> Given information:
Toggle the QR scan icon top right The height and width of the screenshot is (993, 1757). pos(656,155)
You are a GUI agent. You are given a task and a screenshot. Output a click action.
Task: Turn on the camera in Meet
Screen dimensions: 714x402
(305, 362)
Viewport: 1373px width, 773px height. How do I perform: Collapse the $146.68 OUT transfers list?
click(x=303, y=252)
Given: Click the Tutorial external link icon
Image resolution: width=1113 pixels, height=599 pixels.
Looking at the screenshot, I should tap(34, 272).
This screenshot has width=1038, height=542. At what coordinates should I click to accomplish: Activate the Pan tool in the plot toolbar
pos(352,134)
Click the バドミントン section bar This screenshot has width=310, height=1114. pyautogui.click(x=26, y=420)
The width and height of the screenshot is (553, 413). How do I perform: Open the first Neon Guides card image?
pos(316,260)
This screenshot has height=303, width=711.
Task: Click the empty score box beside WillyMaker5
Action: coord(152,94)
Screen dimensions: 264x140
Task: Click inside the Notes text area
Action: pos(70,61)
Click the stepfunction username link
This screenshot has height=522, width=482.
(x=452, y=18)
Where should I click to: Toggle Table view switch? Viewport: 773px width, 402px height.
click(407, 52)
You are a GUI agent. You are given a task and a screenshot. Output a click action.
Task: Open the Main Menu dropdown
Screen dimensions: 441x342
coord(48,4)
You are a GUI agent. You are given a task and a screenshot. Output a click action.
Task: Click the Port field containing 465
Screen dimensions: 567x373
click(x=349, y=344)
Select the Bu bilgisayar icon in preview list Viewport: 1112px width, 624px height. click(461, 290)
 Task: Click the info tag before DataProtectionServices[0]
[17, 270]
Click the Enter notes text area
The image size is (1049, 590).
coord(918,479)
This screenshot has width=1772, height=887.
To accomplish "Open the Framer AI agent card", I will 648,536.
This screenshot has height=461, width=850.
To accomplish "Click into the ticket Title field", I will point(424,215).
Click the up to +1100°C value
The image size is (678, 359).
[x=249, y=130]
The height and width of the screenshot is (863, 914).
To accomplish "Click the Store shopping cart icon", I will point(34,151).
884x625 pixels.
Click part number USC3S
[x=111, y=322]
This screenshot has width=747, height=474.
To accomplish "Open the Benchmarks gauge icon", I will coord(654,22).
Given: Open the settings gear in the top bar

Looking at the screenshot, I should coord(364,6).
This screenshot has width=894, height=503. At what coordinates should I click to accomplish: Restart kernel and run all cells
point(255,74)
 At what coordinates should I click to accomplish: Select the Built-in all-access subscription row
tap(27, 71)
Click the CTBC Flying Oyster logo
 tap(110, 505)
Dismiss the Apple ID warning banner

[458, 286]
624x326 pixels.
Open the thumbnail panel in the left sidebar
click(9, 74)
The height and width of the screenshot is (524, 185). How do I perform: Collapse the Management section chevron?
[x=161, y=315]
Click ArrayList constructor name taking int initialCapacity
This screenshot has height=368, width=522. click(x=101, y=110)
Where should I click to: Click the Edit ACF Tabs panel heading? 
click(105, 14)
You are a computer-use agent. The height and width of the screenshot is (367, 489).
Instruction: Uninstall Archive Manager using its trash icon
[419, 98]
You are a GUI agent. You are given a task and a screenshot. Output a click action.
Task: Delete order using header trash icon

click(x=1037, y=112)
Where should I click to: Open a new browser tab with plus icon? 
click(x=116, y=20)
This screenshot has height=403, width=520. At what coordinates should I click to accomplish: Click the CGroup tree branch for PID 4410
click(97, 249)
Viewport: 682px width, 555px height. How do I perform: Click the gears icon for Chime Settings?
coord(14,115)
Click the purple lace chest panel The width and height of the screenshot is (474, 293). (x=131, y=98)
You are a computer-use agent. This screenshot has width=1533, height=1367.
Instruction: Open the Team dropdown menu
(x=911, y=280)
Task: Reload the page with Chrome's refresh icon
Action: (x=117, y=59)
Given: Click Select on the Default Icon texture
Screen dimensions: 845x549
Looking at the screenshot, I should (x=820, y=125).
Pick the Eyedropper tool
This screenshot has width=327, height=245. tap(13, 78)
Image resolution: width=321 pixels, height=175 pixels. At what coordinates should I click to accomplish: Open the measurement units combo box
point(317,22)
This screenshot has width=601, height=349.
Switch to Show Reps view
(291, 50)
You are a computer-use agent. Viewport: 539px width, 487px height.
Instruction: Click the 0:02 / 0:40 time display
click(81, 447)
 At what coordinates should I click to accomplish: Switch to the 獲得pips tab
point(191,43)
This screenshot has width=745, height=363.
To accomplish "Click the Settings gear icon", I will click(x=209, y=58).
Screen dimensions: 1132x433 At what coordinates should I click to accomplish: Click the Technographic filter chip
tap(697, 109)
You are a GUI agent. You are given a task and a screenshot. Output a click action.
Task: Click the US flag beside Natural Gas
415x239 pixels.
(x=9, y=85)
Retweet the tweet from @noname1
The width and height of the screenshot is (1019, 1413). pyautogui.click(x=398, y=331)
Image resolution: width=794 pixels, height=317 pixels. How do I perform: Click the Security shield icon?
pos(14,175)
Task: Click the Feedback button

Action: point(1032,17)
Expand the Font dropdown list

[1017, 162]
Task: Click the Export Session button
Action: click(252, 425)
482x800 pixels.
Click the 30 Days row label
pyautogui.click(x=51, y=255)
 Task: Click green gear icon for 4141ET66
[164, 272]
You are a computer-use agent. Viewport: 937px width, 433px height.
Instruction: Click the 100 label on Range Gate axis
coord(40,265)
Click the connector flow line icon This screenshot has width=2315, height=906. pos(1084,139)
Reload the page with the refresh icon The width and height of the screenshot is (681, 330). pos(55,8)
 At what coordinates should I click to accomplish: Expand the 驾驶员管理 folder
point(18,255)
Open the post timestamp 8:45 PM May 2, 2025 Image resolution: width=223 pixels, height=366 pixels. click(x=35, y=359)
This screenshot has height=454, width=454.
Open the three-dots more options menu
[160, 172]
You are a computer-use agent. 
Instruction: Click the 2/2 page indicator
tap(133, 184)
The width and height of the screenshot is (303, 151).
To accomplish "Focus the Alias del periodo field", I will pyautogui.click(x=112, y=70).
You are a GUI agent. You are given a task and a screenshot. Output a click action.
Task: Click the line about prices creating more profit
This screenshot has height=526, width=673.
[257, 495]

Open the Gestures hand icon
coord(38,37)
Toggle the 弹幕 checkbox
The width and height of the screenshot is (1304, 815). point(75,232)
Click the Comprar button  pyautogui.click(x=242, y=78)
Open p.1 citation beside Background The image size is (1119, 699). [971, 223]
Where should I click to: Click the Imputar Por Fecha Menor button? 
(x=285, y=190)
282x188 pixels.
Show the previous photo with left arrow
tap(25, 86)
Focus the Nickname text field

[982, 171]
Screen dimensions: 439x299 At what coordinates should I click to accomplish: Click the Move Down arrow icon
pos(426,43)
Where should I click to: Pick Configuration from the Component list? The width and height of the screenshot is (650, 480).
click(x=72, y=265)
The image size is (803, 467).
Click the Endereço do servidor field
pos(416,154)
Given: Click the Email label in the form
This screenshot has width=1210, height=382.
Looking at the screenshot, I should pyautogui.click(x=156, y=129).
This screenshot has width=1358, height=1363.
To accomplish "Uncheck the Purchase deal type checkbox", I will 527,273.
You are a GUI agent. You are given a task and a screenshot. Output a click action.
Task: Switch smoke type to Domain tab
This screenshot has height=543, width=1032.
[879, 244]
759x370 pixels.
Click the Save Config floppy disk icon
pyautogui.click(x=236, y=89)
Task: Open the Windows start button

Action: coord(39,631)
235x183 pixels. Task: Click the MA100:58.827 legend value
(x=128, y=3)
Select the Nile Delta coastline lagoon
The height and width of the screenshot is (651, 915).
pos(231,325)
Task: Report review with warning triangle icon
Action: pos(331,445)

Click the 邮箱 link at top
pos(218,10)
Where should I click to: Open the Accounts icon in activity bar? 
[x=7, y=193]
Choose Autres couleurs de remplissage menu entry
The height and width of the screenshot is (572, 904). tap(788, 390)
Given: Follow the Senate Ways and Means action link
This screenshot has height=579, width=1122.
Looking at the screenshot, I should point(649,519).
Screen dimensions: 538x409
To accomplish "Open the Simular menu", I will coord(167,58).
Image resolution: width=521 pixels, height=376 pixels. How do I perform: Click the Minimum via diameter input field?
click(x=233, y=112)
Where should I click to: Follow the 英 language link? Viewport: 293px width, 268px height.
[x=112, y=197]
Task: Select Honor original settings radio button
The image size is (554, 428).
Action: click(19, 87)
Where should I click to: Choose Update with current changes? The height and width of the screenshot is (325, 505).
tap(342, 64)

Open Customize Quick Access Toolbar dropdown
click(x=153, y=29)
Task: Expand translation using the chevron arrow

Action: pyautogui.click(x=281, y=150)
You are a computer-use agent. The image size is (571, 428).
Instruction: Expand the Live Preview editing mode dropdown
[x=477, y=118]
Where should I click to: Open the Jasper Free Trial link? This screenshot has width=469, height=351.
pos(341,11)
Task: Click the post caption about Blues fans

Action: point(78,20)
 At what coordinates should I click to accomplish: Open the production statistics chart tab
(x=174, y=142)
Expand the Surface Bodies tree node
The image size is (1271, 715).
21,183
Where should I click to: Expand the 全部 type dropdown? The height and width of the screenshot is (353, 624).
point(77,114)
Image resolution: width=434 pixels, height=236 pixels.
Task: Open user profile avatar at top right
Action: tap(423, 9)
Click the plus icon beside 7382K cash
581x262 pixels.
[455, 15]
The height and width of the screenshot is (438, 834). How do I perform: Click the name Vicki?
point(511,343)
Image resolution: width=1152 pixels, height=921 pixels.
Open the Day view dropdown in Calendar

> What is expected:
Of the lines above, retype only those from the line containing "Click the Endereço do servidor field" through the line containing "Select the Nile Delta coastline lagoon", including both, exactly.

> Task answer:
Click the Endereço do servidor field
pos(416,154)
Given: Click the Email label in the form
This screenshot has width=1210, height=382.
Looking at the screenshot, I should pyautogui.click(x=156, y=129).
This screenshot has width=1358, height=1363.
To accomplish "Uncheck the Purchase deal type checkbox", I will 527,273.
You are a GUI agent. You are given a task and a screenshot. Output a click action.
Task: Switch smoke type to Domain tab
This screenshot has height=543, width=1032.
[879, 244]
759x370 pixels.
Click the Save Config floppy disk icon
pyautogui.click(x=236, y=89)
Task: Open the Windows start button

Action: coord(39,631)
235x183 pixels. Task: Click the MA100:58.827 legend value
(x=128, y=3)
Select the Nile Delta coastline lagoon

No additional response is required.